▶ [Input]:
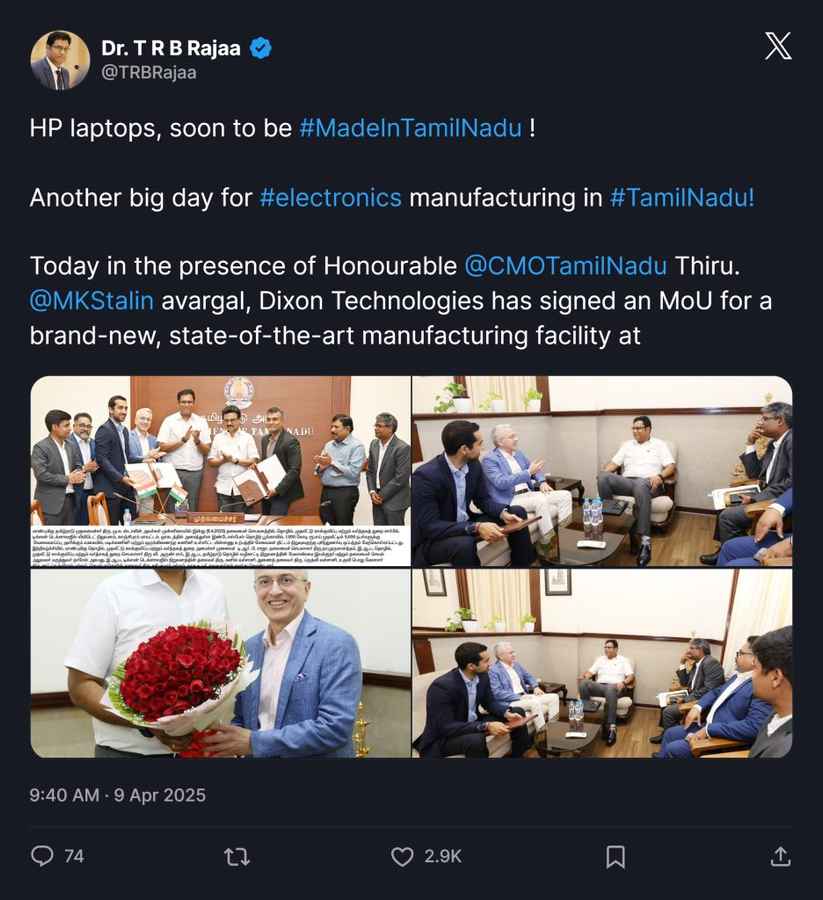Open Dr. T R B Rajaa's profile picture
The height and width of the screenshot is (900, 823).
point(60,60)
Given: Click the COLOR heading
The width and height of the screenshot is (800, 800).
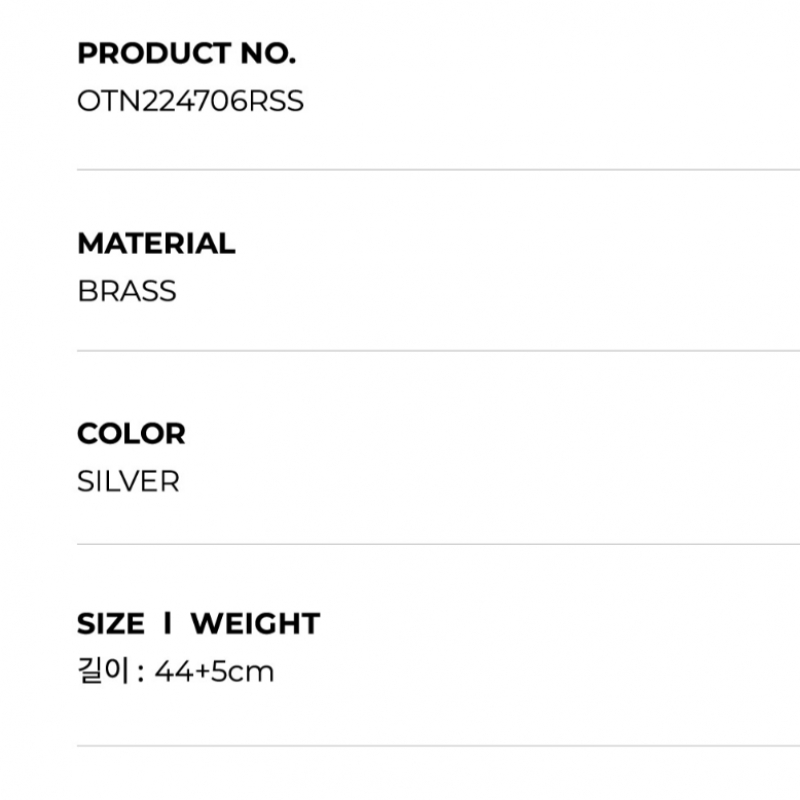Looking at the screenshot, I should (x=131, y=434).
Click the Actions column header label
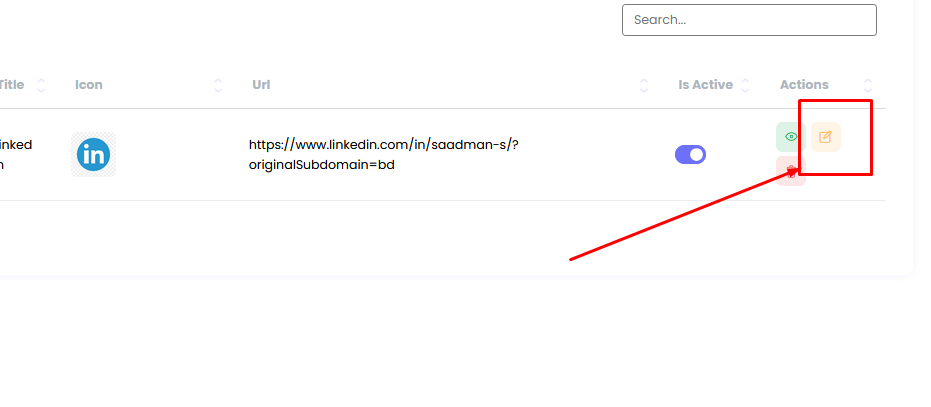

---

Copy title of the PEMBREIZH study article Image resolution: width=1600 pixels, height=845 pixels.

...

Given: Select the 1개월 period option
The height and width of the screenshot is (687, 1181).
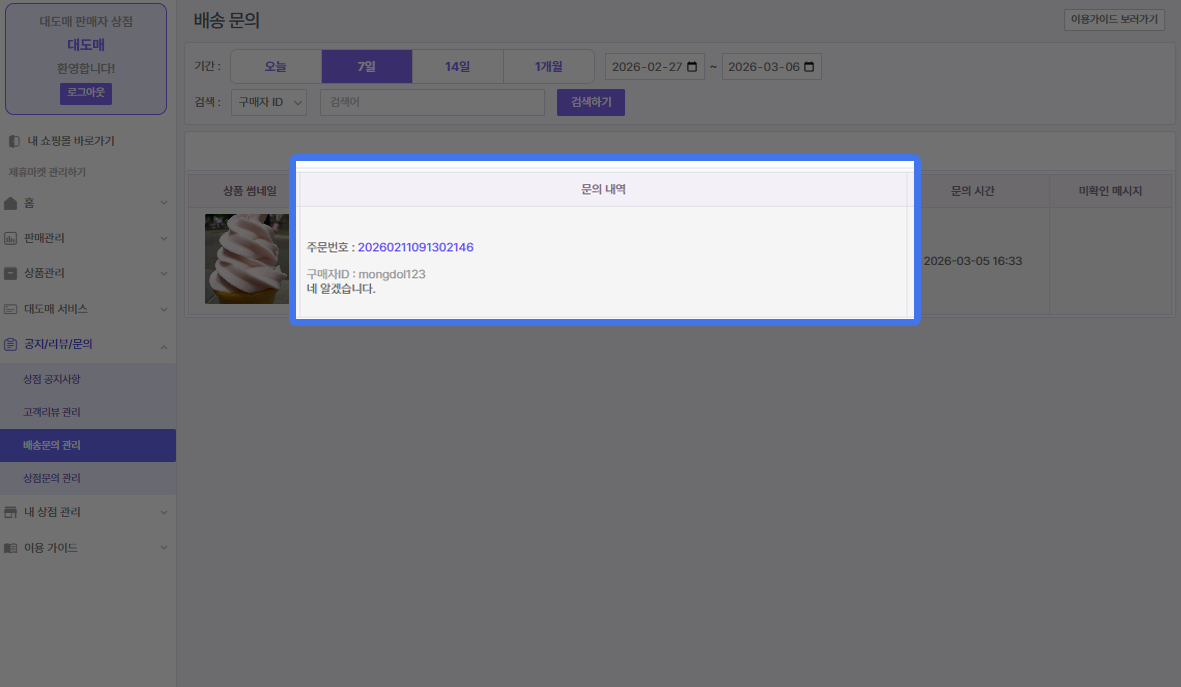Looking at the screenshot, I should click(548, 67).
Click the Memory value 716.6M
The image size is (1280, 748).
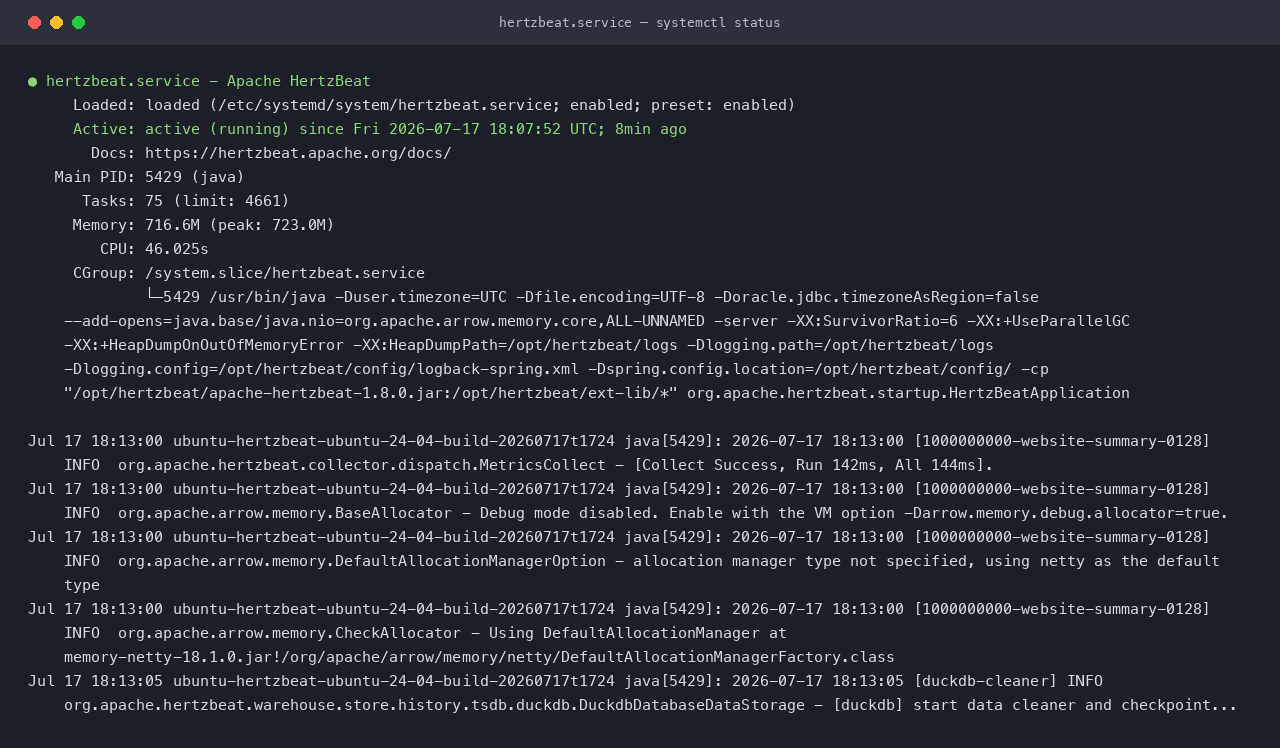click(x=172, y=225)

▶ [Problem to solve]: Search the listing for the string "Given". Copy each line where it is found.

▶ [Answer to this exercise]:
Given: Click the COLOR heading
Given: Select the 1개월 period option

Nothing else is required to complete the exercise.